Cours du platine et du palladium en juillet 2021

La crise sanitaire n’en finit plus de faire parler d’elle et provoque des soubresauts sur les marchés des matières premières.

Le variant Delta n’a pas contaminé que les marchés d’actions. Les cours des matières premières ont, eux aussi, fait les frais du récent regain de nervosité sur les grandes places financières mondiales. D’un pic à 1.146 $ l’once à la mi-juillet, le cours du platine, utilisé dans les pots catalytiques des véhicules diesel, est tombé à 1.049 $ huit jours plus tard, prêt à enfoncer le seuil symbolique des 1.000 $. Son cousin, le palladium, a suivi la même trajectoire, passant de 2.890 $ environ à 2.660 $, après un creux sous la barre des 2.600 $ (2.579 $) lors de la journée du 20 juillet. Difficile de ne pas y voir le retour des craintes sanitaires et, avec elles, le risque d’un ralentissement de l’économie mondiale et d’un freinage de la production automobile. La persistance de la pénurie de semi-conducteurs pèse aussi sur le secteur. Ces variations, aussi brutales soient-elles, sont toutefois brèves et ne font pas une tendance. Quelles sont les prévisions des analystes à moyen terme ? La banque suisse UBS est positive, comme le rapporte la presse spécialisée. Selon elle, l'amélioration des fondamentaux, additionnée à la décote par rapport au palladium, soutiendront les prix du platine, qui va, en outre, bénéficier d’une demande de substitution dans la production de catalyseurs pour les voitures à essence. Les nouveaux véhicules sont en effet susceptibles d'utiliser des convertisseurs catalytiques tri-métalliques, qui utilisent davantage de platine au détriment du palladium. À plus long terme, le platine devrait jouir de la montée en puissance de la technologie de l'hydrogène vert. Le consensus table sur un cours du platine aux alentours de 1.300 dollars en juin 2022.

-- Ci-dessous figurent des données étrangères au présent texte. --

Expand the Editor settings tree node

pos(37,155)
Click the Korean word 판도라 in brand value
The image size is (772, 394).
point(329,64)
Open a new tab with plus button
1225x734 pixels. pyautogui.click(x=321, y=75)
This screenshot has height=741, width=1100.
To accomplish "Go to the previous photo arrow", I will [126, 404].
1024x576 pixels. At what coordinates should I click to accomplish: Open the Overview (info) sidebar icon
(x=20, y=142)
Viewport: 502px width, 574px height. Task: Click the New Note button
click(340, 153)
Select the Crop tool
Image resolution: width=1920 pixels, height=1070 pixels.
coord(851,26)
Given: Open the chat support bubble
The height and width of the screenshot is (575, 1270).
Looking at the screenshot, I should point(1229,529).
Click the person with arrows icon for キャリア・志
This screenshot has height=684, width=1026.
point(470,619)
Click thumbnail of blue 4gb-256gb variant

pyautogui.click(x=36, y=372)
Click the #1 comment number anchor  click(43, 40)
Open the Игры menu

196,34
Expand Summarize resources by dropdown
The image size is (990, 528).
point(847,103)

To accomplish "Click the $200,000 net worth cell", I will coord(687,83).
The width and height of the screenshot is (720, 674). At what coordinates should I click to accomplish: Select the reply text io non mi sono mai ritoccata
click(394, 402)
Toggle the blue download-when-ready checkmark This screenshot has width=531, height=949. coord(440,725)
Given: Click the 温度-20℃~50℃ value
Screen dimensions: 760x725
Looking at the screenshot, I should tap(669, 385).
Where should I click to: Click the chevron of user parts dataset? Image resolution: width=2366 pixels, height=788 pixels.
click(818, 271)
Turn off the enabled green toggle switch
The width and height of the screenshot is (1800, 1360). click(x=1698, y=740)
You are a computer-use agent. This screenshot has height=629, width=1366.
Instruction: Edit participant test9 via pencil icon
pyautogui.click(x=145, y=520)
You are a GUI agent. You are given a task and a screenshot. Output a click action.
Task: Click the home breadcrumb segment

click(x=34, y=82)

À court terme, les pénuries de composants électroniques vont aussi affecter les cours du palladium. Ils pourraient rester stables au second semestre 2021, avant de repartir de l’avant à mesure que les tensions disparaîtront sur les chaînes d’approvisionnement. Au-delà de cet élément, plus conjoncturel que structurel, le palladium, qui est utilisé à 80% dans les pots catalytiques des véhicules essence, devrait être en déficit pour la 10ème année consécutive et de façon importante. Les inondations de deux mines de Norilsk Nickel ont provoqué une perte estimée à 5% de la production mondiale.

D’autres métaux en vue

Selon une récente étude de la Coface, d’autres métaux sont très recherchés en ce moment. Il s’agit de ceux utilisés dans les véhicules électriques, comme le lithium, le cobalt et le cuivre. « Les réglementations strictes, les programmes de soutien des États et la consommation davantage tournée vers les véhicules électriques dans certaines régions stimulent fortement la demande pour ces métaux aujourd’hui indispensables dans la fabrication des batteries. Les déséquilibres entre offre et demande poussent ainsi leurs prix à la hausse, alors même que les parts de marché des véhicules électriques demeurent modestes », peut-on lire dans son analyse. Dans les deux ans à venir, la Coface n’entrevoit pas de changements majeurs sur ces tendances de prix.